----- EXCERPTED DATA -----

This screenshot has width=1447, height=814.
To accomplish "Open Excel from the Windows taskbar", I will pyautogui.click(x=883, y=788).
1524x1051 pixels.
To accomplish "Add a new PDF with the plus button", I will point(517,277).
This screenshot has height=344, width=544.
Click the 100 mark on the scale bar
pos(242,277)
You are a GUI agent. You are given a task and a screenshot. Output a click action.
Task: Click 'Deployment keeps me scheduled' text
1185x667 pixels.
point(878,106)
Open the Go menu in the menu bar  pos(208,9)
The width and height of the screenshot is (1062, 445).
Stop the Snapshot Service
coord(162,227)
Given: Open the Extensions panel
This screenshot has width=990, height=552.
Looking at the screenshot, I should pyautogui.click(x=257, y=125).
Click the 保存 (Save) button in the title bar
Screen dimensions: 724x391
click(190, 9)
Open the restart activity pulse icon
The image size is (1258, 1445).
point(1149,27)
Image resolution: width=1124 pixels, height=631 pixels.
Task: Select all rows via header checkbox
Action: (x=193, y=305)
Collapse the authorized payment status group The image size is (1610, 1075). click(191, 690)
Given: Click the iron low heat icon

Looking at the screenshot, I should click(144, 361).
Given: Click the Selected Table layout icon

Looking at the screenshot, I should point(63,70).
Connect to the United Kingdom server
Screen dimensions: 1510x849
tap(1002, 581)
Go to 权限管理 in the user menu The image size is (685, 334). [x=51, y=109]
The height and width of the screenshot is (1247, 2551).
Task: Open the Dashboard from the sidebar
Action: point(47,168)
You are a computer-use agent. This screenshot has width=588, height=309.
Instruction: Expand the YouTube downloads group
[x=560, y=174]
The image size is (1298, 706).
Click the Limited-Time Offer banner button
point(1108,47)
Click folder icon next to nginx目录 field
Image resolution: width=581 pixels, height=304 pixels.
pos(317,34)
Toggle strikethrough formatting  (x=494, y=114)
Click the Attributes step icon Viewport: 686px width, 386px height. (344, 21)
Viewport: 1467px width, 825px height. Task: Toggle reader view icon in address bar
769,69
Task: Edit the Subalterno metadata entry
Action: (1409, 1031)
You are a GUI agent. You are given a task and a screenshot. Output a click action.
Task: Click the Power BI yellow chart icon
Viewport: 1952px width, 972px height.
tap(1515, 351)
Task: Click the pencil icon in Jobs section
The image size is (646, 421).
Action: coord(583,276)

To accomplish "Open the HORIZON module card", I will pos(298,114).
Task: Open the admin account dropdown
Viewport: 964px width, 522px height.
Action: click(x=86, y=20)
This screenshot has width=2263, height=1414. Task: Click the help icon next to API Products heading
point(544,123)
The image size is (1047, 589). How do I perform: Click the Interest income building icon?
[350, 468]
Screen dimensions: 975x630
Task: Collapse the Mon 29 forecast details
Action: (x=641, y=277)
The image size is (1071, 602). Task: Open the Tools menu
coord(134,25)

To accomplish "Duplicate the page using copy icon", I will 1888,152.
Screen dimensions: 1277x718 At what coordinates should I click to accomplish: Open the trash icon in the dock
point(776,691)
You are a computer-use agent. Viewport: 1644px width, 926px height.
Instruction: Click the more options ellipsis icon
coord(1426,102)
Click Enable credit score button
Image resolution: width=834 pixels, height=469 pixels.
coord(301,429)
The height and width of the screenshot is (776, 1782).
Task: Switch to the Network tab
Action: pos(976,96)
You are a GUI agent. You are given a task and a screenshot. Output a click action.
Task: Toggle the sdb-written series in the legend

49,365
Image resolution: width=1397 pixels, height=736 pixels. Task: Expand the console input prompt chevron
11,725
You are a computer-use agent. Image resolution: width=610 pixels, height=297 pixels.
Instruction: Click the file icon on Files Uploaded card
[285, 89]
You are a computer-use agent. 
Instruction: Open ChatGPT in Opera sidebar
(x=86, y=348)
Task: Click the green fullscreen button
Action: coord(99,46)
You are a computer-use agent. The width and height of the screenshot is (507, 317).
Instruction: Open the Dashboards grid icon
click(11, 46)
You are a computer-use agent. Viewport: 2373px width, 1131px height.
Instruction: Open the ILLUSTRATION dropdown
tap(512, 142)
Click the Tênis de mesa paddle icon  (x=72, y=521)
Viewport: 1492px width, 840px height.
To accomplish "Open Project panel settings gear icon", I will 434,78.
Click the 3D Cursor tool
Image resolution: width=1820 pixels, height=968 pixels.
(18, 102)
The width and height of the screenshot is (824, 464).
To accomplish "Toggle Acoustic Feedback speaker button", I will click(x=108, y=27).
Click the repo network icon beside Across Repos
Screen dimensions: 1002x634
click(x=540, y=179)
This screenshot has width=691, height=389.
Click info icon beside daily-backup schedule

-----

→ **TASK DETAILS**
Each entry above should be restated exactly as supplied.

→ **RESPONSE TO THIS EXERCISE**
This screenshot has width=1447, height=814.
To accomplish "Open Excel from the Windows taskbar", I will pyautogui.click(x=883, y=788).
1524x1051 pixels.
To accomplish "Add a new PDF with the plus button", I will point(517,277).
This screenshot has height=344, width=544.
Click the 100 mark on the scale bar
pos(242,277)
You are a GUI agent. You are given a task and a screenshot. Output a click action.
Task: Click 'Deployment keeps me scheduled' text
1185x667 pixels.
point(878,106)
Open the Go menu in the menu bar  pos(208,9)
The width and height of the screenshot is (1062, 445).
Stop the Snapshot Service
coord(162,227)
Given: Open the Extensions panel
This screenshot has width=990, height=552.
Looking at the screenshot, I should pyautogui.click(x=257, y=125).
Click the 保存 (Save) button in the title bar
Screen dimensions: 724x391
click(190, 9)
Open the restart activity pulse icon
The image size is (1258, 1445).
point(1149,27)
Image resolution: width=1124 pixels, height=631 pixels.
Task: Select all rows via header checkbox
Action: (x=193, y=305)
Collapse the authorized payment status group The image size is (1610, 1075). click(191, 690)
Given: Click the iron low heat icon

Looking at the screenshot, I should click(144, 361).
Given: Click the Selected Table layout icon

Looking at the screenshot, I should point(63,70).
Connect to the United Kingdom server
Screen dimensions: 1510x849
tap(1002, 581)
Go to 权限管理 in the user menu The image size is (685, 334). [x=51, y=109]
The height and width of the screenshot is (1247, 2551).
Task: Open the Dashboard from the sidebar
Action: point(47,168)
You are a computer-use agent. This screenshot has width=588, height=309.
Instruction: Expand the YouTube downloads group
[x=560, y=174]
The image size is (1298, 706).
Click the Limited-Time Offer banner button
point(1108,47)
Click folder icon next to nginx目录 field
Image resolution: width=581 pixels, height=304 pixels.
pos(317,34)
Toggle strikethrough formatting  (x=494, y=114)
Click the Attributes step icon Viewport: 686px width, 386px height. (344, 21)
Viewport: 1467px width, 825px height. Task: Toggle reader view icon in address bar
769,69
Task: Edit the Subalterno metadata entry
Action: (1409, 1031)
You are a GUI agent. You are given a task and a screenshot. Output a click action.
Task: Click the Power BI yellow chart icon
Viewport: 1952px width, 972px height.
tap(1515, 351)
Task: Click the pencil icon in Jobs section
The image size is (646, 421).
Action: coord(583,276)

To accomplish "Open the HORIZON module card", I will pos(298,114).
Task: Open the admin account dropdown
Viewport: 964px width, 522px height.
Action: click(x=86, y=20)
This screenshot has width=2263, height=1414. Task: Click the help icon next to API Products heading
point(544,123)
The image size is (1047, 589). How do I perform: Click the Interest income building icon?
[350, 468]
Screen dimensions: 975x630
Task: Collapse the Mon 29 forecast details
Action: (x=641, y=277)
The image size is (1071, 602). Task: Open the Tools menu
coord(134,25)

To accomplish "Duplicate the page using copy icon", I will 1888,152.
Screen dimensions: 1277x718 At what coordinates should I click to accomplish: Open the trash icon in the dock
point(776,691)
You are a computer-use agent. Viewport: 1644px width, 926px height.
Instruction: Click the more options ellipsis icon
coord(1426,102)
Click Enable credit score button
Image resolution: width=834 pixels, height=469 pixels.
coord(301,429)
The height and width of the screenshot is (776, 1782).
Task: Switch to the Network tab
Action: pos(976,96)
You are a GUI agent. You are given a task and a screenshot. Output a click action.
Task: Toggle the sdb-written series in the legend

49,365
Image resolution: width=1397 pixels, height=736 pixels. Task: Expand the console input prompt chevron
11,725
You are a computer-use agent. Image resolution: width=610 pixels, height=297 pixels.
Instruction: Click the file icon on Files Uploaded card
[285, 89]
You are a computer-use agent. 
Instruction: Open ChatGPT in Opera sidebar
(x=86, y=348)
Task: Click the green fullscreen button
Action: coord(99,46)
You are a computer-use agent. The width and height of the screenshot is (507, 317).
Instruction: Open the Dashboards grid icon
click(11, 46)
You are a computer-use agent. Viewport: 2373px width, 1131px height.
Instruction: Open the ILLUSTRATION dropdown
tap(512, 142)
Click the Tênis de mesa paddle icon  (x=72, y=521)
Viewport: 1492px width, 840px height.
To accomplish "Open Project panel settings gear icon", I will 434,78.
Click the 3D Cursor tool
Image resolution: width=1820 pixels, height=968 pixels.
(18, 102)
The width and height of the screenshot is (824, 464).
To accomplish "Toggle Acoustic Feedback speaker button", I will click(x=108, y=27).
Click the repo network icon beside Across Repos
Screen dimensions: 1002x634
click(x=540, y=179)
This screenshot has width=691, height=389.
Click info icon beside daily-backup schedule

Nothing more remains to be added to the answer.